Results for the taxanes (Table 6) [26,27] and vinorelbine (Table 7) [28-31] as second-line therapy for patients in whom anthracycline treatment has failed currently seem to favor the taxanes, but controlled, randomized trials in this subset of patients are needed to clarify this issue definitively. To date, the best results seen for the taxanes in anthracycline-resistant patients are with 96-hour paclitaxel infusions  or 1-hour docetaxel(Drug information on docetaxel) (Taxotere) infusions .
It seems that most clinicians would accept that first-line chemotherapy with response rates of 50% to 60% and survival longer than 1.5 years is generally worthwhile for patients with metastatic breast cancer. In addition, the population of patients with response rates of 35% to 45% for second-line therapy in whom nonanthracycline-containing first-line regimens failed should also be considered for treatment.
The use of second-line therapy for patients in whom first-line, anthracycline-containing regimens failed is controversial. Perhaps, it was this group that led to pessimism on the part of oncologists in Maryland; during a survey, these oncologists indicated that although they used second-line chemotherapy 74% of the time, they did so without much enthusiasm. In their commentary on these results, Benner et al  suggested that "standard chemotherapy be stopped after breast cancer fails to stabilize or respond on a standard regimen." They stated that "the frequent utilization of second-line regimens probably reflects an effort to offer marginal regimens to patients who want them." This conclusion appears to be supported by Porkka et al  in a wellwritten article from Finland. Although 24% of their patients responded to second-line treatment after first-line anthracycline failure, only 10% of these patients had a time to treatment failure of longer than 6 months. In addition, they found that no patient treated with a third salvage chemotherapeutic regimen responded. They concluded that "the value of offering more than two salvage chemotherapy programs to an unselected group of patients is questionable."
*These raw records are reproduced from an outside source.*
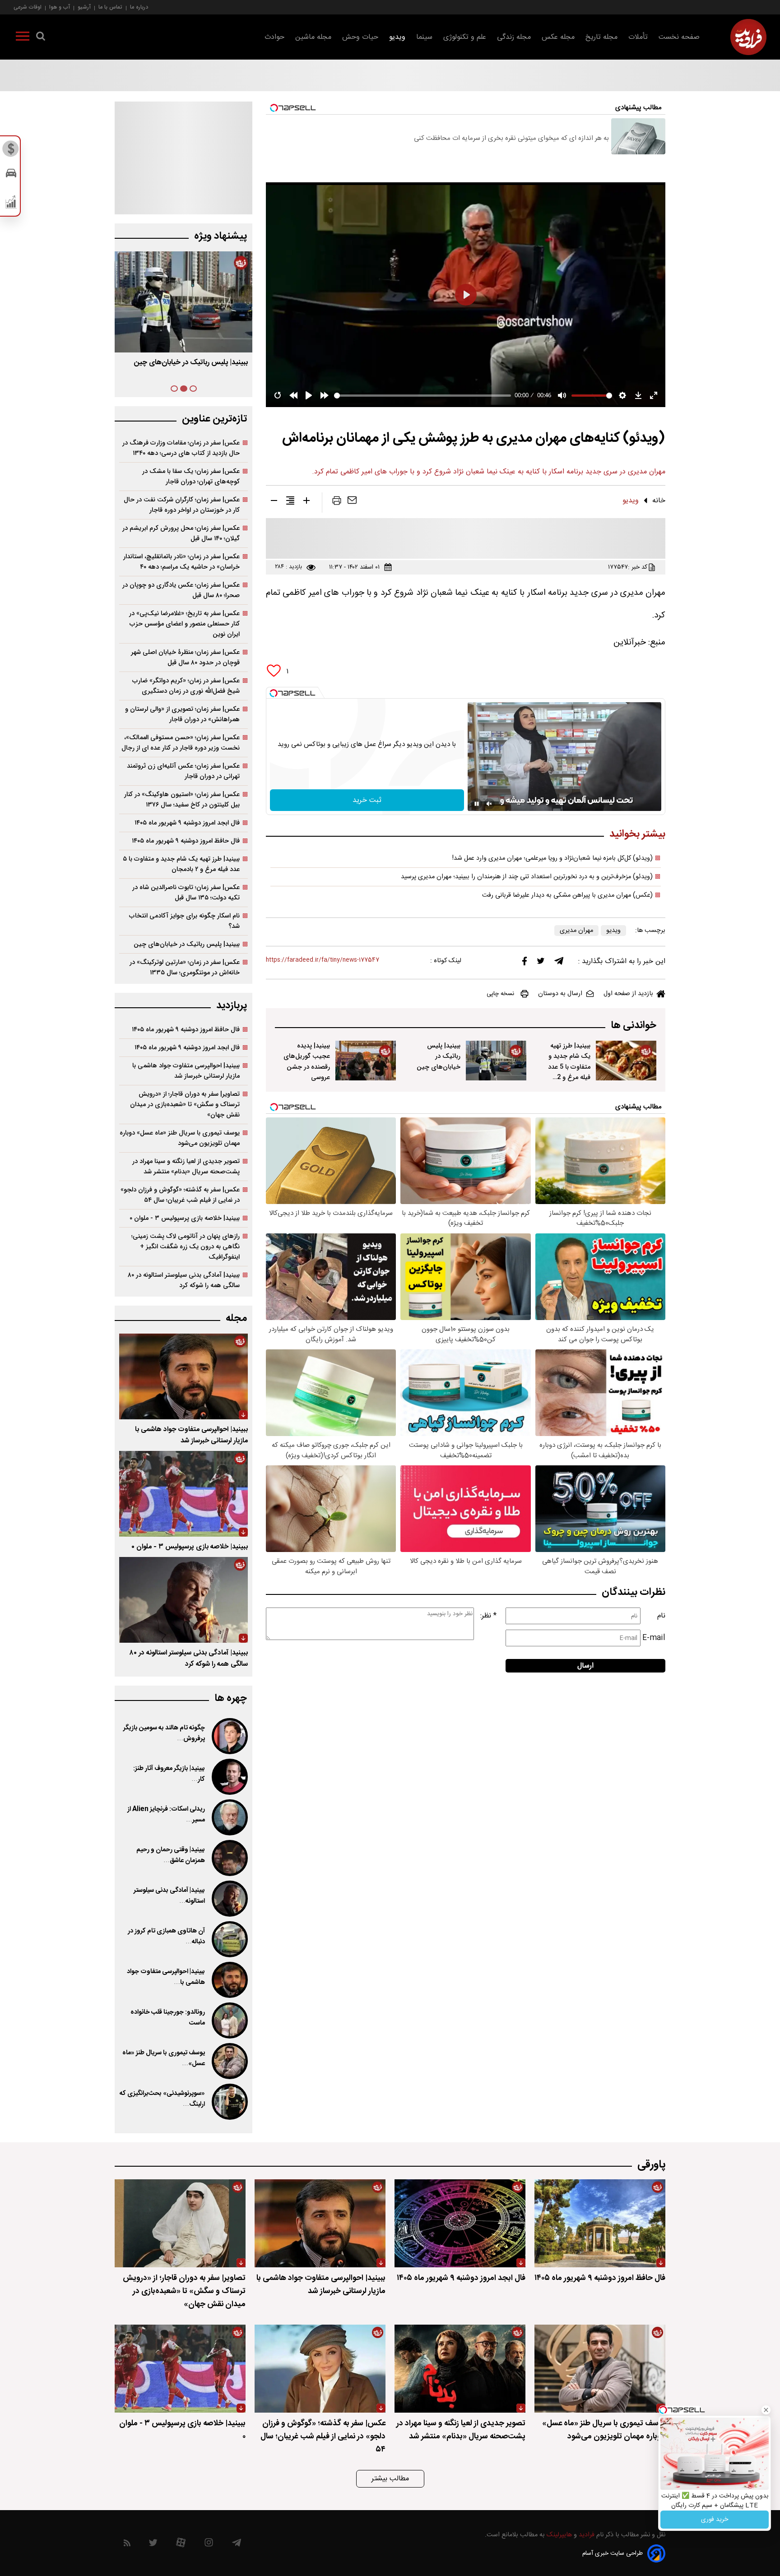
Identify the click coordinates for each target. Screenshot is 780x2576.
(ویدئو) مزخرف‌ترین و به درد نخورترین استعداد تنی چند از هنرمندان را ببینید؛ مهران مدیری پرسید (527, 876)
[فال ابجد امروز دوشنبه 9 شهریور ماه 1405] (460, 2223)
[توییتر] (540, 963)
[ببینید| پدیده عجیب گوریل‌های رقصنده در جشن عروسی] (365, 1060)
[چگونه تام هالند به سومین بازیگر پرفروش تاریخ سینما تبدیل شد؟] (228, 1736)
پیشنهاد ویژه (220, 236)
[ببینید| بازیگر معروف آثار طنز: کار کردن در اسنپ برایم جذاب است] (228, 1777)
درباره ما (139, 7)
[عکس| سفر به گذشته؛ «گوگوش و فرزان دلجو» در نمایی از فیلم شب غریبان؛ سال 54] (320, 2369)
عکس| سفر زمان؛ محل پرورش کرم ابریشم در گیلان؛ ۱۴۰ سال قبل (181, 533)
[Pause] (476, 803)
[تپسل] (273, 693)
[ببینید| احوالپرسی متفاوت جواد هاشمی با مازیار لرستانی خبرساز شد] (183, 1376)
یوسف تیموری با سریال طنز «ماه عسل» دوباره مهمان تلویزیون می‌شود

Undoubtedly, the findings of Benner's  and Porkka's  groups will be widely cited by managers of health maintenance organizations, as guidelines are written for the purpose of cost containment. In contrast, this degree of therapeutic nihilism comes at a time when a wide variety of potential salvage regimens are available (Table 8) and an unprecedented number of new investigational drugs with proven effectiveness for metastatic breast cancer are under development (Table 9).
The problem is compounded by the general unavailability of stringently controlled trials to define the value of third-line and fourth-line (or higher level) therapies in patients with metastatic breast cancer. Clinicians are faced with a large number of small, uncontrolled trials often citing results at variance with the existing bias that third-line (or higher level) chemotherapy is generally ineffective.